Reproduce the entries shown below only from the line with "Instruction: Click fullWidthConstraints" down to the line with "Show the previous theme with left arrow", keeping both end lines and copying each one exactly.

(SOURCE MATERIAL begins)

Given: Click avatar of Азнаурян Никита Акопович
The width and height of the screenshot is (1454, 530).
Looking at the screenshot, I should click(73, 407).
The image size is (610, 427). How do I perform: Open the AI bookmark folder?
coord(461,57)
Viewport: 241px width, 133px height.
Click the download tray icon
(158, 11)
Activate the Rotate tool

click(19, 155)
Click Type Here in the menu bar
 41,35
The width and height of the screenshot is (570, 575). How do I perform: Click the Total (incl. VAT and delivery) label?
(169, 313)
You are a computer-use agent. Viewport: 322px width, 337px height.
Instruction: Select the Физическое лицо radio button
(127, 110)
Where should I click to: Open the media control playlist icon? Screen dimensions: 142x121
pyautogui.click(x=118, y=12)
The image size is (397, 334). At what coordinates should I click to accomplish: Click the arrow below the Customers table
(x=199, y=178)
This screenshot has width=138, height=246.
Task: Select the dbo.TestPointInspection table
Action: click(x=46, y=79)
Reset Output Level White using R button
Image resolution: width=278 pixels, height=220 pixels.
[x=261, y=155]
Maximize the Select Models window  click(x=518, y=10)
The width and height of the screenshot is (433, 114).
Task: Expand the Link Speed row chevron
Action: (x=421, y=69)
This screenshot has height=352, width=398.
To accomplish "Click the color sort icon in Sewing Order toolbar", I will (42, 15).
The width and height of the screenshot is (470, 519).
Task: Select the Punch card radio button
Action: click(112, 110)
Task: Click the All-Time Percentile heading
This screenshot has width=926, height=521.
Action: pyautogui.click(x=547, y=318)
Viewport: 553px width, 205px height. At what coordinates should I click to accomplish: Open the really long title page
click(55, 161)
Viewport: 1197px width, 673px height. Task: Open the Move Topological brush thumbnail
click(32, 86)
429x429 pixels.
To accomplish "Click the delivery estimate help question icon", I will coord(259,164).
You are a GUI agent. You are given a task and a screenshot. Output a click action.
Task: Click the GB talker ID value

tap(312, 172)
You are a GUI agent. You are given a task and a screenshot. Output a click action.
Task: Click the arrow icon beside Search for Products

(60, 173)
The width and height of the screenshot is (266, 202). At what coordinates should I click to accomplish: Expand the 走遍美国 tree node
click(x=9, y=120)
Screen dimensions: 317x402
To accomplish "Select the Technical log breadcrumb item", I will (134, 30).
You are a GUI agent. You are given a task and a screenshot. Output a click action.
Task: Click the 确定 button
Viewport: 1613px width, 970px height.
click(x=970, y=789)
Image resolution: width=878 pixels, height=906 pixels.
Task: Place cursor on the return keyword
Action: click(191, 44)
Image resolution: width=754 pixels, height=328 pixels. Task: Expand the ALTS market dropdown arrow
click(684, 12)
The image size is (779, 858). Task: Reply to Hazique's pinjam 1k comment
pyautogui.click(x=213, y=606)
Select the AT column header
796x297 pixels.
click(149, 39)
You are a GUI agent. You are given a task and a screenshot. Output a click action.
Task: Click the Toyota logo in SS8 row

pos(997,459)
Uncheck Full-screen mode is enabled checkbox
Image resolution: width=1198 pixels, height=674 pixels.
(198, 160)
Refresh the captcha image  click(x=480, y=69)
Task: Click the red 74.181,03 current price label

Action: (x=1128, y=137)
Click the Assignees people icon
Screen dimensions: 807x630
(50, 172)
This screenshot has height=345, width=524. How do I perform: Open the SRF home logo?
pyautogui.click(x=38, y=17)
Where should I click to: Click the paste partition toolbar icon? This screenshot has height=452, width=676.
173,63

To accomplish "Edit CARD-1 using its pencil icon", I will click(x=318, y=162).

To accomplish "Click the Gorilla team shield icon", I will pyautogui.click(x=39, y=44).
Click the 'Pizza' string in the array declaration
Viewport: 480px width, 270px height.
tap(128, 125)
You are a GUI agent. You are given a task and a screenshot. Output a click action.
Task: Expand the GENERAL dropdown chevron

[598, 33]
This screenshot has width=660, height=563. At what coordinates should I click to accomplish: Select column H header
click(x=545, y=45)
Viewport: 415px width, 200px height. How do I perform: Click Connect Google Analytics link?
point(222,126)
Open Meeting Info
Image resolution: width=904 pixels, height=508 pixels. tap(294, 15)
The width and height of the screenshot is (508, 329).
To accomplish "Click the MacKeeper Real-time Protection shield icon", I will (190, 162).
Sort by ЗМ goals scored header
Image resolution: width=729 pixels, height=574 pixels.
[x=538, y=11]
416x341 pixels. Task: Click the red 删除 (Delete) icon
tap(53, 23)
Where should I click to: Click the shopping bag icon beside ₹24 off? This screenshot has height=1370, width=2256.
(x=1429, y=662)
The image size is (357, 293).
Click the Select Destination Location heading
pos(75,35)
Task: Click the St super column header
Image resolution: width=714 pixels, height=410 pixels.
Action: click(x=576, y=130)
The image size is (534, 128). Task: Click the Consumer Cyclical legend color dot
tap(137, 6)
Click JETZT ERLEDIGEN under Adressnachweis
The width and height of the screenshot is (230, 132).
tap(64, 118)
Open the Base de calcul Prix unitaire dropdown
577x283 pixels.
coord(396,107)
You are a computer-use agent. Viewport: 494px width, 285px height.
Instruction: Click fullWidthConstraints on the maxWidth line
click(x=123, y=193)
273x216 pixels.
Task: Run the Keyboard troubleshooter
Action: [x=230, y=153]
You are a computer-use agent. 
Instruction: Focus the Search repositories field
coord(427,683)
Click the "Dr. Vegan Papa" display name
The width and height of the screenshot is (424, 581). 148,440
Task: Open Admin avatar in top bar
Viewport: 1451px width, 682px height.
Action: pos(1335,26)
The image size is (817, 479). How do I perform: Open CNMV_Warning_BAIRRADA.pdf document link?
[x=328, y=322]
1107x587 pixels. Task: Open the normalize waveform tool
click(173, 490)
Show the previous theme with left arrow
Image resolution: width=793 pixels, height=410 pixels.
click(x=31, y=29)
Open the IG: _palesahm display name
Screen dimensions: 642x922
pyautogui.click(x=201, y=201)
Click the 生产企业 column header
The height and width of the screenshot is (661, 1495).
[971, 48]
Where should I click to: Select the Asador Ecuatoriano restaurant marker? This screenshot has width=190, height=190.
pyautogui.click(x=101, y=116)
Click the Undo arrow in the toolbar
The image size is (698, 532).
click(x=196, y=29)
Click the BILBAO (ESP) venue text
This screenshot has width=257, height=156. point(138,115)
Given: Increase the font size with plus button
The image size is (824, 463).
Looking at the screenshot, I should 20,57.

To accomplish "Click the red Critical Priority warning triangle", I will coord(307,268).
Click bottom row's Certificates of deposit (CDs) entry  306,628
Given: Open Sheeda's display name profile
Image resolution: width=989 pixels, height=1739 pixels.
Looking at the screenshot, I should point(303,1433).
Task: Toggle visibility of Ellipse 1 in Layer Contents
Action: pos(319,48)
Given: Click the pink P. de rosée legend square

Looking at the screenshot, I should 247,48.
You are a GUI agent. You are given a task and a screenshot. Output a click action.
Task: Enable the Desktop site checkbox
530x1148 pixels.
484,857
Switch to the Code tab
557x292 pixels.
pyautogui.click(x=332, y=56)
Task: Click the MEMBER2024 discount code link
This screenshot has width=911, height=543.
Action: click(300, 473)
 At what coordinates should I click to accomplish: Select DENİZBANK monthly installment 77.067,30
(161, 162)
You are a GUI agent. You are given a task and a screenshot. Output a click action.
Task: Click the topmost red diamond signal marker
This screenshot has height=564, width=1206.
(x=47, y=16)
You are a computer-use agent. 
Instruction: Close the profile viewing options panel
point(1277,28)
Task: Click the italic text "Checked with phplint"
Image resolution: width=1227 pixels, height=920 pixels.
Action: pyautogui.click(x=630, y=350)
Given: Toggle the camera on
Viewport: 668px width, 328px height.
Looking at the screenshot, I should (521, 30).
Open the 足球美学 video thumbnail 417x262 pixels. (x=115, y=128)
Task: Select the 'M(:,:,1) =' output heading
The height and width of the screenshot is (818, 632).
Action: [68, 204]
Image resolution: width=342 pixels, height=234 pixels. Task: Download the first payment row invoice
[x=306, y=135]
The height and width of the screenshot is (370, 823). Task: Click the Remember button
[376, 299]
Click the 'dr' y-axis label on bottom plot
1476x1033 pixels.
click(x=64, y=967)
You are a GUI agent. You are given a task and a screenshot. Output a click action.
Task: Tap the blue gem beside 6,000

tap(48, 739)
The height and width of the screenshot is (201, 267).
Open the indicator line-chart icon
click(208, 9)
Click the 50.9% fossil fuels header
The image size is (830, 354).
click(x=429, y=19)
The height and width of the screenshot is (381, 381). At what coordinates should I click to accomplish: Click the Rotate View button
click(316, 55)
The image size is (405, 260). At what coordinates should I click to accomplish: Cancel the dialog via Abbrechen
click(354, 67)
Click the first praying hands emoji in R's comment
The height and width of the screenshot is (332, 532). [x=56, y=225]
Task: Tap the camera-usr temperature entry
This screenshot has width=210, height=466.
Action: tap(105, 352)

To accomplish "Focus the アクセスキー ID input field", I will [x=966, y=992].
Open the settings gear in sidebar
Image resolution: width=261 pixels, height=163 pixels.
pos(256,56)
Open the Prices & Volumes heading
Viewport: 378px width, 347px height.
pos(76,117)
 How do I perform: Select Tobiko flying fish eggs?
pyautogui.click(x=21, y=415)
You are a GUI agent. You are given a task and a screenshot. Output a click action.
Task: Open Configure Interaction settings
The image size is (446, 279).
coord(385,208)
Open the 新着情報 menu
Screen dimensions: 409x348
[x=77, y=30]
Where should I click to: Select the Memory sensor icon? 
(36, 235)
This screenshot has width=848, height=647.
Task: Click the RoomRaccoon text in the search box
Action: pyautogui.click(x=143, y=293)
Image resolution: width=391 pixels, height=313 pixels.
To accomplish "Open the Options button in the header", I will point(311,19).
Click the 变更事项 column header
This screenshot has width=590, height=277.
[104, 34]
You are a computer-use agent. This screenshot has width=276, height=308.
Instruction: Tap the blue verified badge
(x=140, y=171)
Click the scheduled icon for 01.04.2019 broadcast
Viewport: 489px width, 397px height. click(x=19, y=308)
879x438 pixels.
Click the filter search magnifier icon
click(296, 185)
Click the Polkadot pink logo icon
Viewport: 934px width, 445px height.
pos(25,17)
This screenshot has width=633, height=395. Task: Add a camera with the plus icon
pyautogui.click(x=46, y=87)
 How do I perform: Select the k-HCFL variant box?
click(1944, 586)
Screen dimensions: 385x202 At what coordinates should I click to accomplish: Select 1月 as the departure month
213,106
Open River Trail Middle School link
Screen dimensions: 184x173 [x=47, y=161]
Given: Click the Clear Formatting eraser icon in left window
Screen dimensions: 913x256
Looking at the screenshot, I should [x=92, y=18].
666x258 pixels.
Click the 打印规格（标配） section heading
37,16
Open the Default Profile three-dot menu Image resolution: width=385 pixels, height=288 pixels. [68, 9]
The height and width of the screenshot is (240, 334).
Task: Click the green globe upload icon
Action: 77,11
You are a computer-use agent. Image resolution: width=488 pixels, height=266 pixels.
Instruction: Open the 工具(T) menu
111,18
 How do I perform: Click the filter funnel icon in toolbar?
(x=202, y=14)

(SOURCE MATERIAL ends)

▶ _ANSWER AREA_:
Instruction: Click fullWidthConstraints on the maxWidth line
click(x=123, y=193)
273x216 pixels.
Task: Run the Keyboard troubleshooter
Action: [x=230, y=153]
You are a computer-use agent. 
Instruction: Focus the Search repositories field
coord(427,683)
Click the "Dr. Vegan Papa" display name
The width and height of the screenshot is (424, 581). 148,440
Task: Open Admin avatar in top bar
Viewport: 1451px width, 682px height.
Action: pos(1335,26)
The image size is (817, 479). How do I perform: Open CNMV_Warning_BAIRRADA.pdf document link?
[x=328, y=322]
1107x587 pixels. Task: Open the normalize waveform tool
click(173, 490)
Show the previous theme with left arrow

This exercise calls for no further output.